William Rufus and Henry extended these processes. Rufus kept barons in control by financial extraction. He also began replacing barons in sheriff positions with men of much lower social rank. Henry completed this process. As well, royal justices sent from the center began to adjudicate more and more cases that used to be dealt with on the local level. Thus, both sheriffs and royal justices were chosen from people without local social status, and they would owe everything to the crown. Henry also centralized financial administration. Before him, financial reserves were simply kept in a strong castle, while current funds were stored in the king's own bedchamber. Henry sent three of his chamberlains to the Winchester castle, along with the current funds. One official became the treasurer, while his assistants were the chamberlains of the exchequer, maintaining better control of central finances.

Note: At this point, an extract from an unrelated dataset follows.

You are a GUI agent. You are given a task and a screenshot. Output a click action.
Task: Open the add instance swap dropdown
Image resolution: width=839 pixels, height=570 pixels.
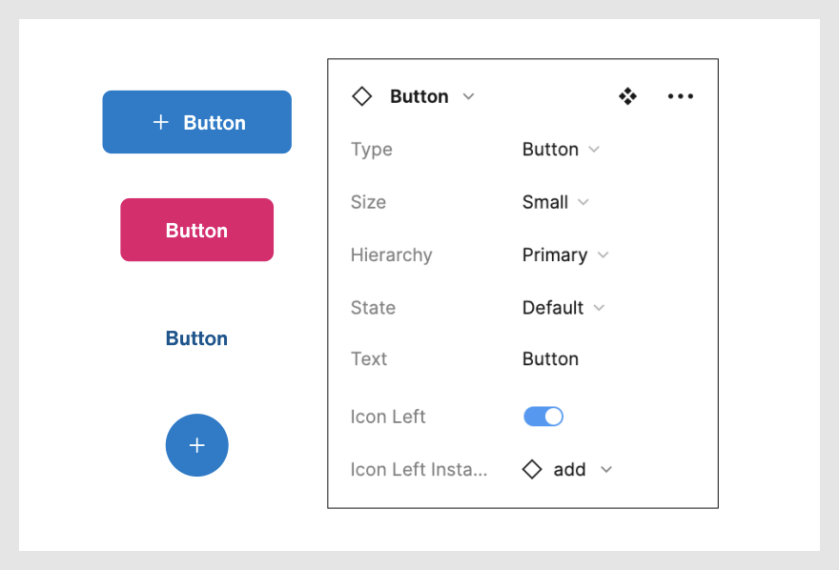point(567,470)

As regards royal revenues in the shires, a body of Barons of the Exchequer mad twice yearly, at which sheriffs accounted for expenditures and their need for reimbursement by the crown. Thus, Norman England was indeed feudal, but by combining Anglosaxon practices with innovations to remain masters in their own realm, English kings were much more powerful than their French, or perhaps even German counterparts. Still, all this was accompanied by an overall depression in the socio-economic conditions of the average Englishman in comparison to pre-Norman times.